== EXTRAIT DU TEXTE ==
Aurélien Cadiou, président de l’ANAF, propos recueillis par Michel Weill
L’apprentissage se développe fortement depuis deux ans. Mais surtout dans l’enseignement supérieur. Et le plus difficile est toujours d’avoir une approche globale des besoins du jeune. Metis en parle avec le responsable de l’Association Nationale des Apprentis de France (ANAF) qui regroupe les apprentis eux-mêmes.
Les jeunes entrés en apprentissage en 2020 font face à un double choc : celui de l’impact de la crise sanitaire sur les entreprises qui les accueille, mais tout autant aux conséquences de la mise en place du nouveau cadre issu de la loi « Pour la Liberté de choisir son avenir professionnel » du 5 septembre 2018. Une disposition majeure de cette loi a été d’enlever la compétence « apprentissage » aux régions pour la donner aux OPCO, les opérateurs de compétences qui remplacent les anciens OPCA. Leur agrément devait intervenir au plus tard le 31/12/2021.
Pour faire face à la crise sanitaire, un « plan de relance de l’apprentissage » a été mis en place en juin 2020 par le gouvernement ; il comprend essentiellement deux mesures :
- Une augmentation de l’aide financière aux entreprises embauchant des apprentis, portée de 4 125 à 5 000 € pour les apprentis mineurs, et même à 8000 € pour les majeurs.
- Une prolongation de 3 à 6 mois du délai de signature d’un contrat d’apprentissage avec une entreprise pour les jeunes entrés en formation entre le 1er août et le 31 décembre 2020. Pour les premiers, l’échéance arrive donc ce premier février.
Cette conjonction de dates nous a paru opportune pour interroger Aurélien Cadiou, président de l’ANAF, qui a fêté l’année dernière ses 10 d’existence, sur son analyse de la situation des apprentis.

== SEGMENT DE DONNÉES ==
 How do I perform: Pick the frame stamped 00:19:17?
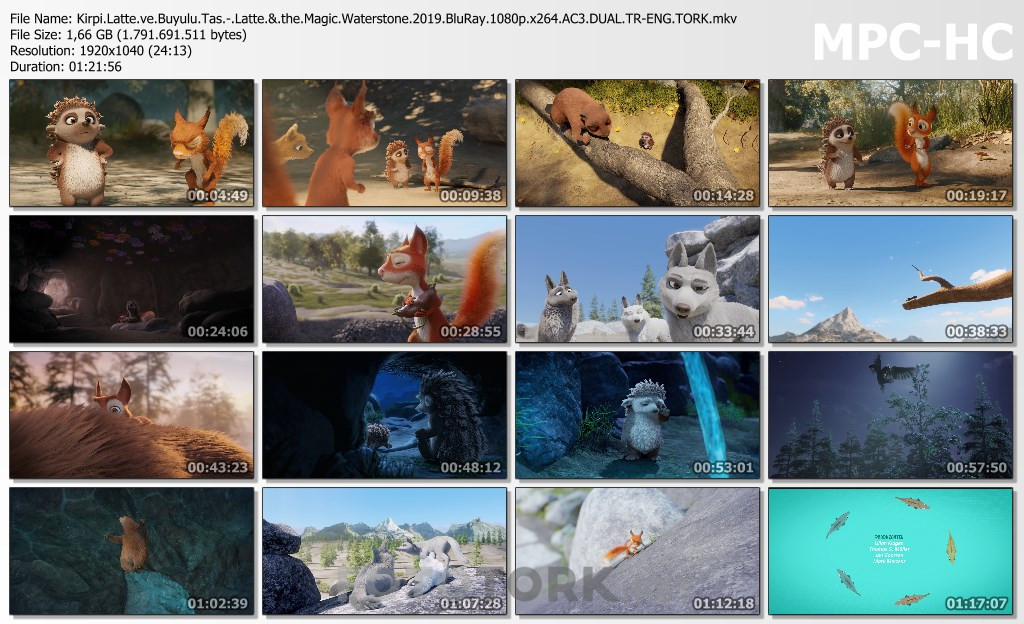coord(890,143)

== ÉNONCÉ DU PROBLÈME ==
Pourriez-vous écrire la suite de l'article sur la situation des apprentis, à partir de sa dernière phrase ?

== RÉSULTAT OBTENU ==
Aurélien, quelle appréciation portez-vous sur les statistiques récemment présentées par la ministre du Travail montrant une progression importante, 11 % en moyenne, de la signature de contrats d’apprentissage en 2020 par rapport à 2019 ?
On peut bien sûr s’en réjouir, mais en nuançant fortement. Les apprentis post-bac ont encore plus qu’avant progressé dans l’effectif global. Pour ceux-ci, l’apprentissage par rapport à une formation traditionnelle changera peu leur vie ; les statistiques montrent que leur accès à l’emploi n’en est pas bouleversé ; ils auraient de toute façon trouvé très majoritairement du travail. Pour les apprentis infra-bac au contraire, l’apprentissage constitue un avantage majeur dans la recherche d’emploi. Lorsque les régions étaient en responsabilité, certaines freinaient l’apprentissage post-bac d’abord pour des raisons financières. Pour cette raison, la réforme coûte cher et n’est pas financée. Autre nuance de taille : on a assisté à une bascule importante des contrats de professionnalisation vers les contrats d’apprentissage beaucoup plus intéressants financièrement pour les CFA. Si on cumule ces deux modalités de l’alternance, la croissance ne semble pas si positive.
Compte tenu de la crise, on a dû aussi constater des écarts très importants selon les secteurs d’activité inégalement impactés ?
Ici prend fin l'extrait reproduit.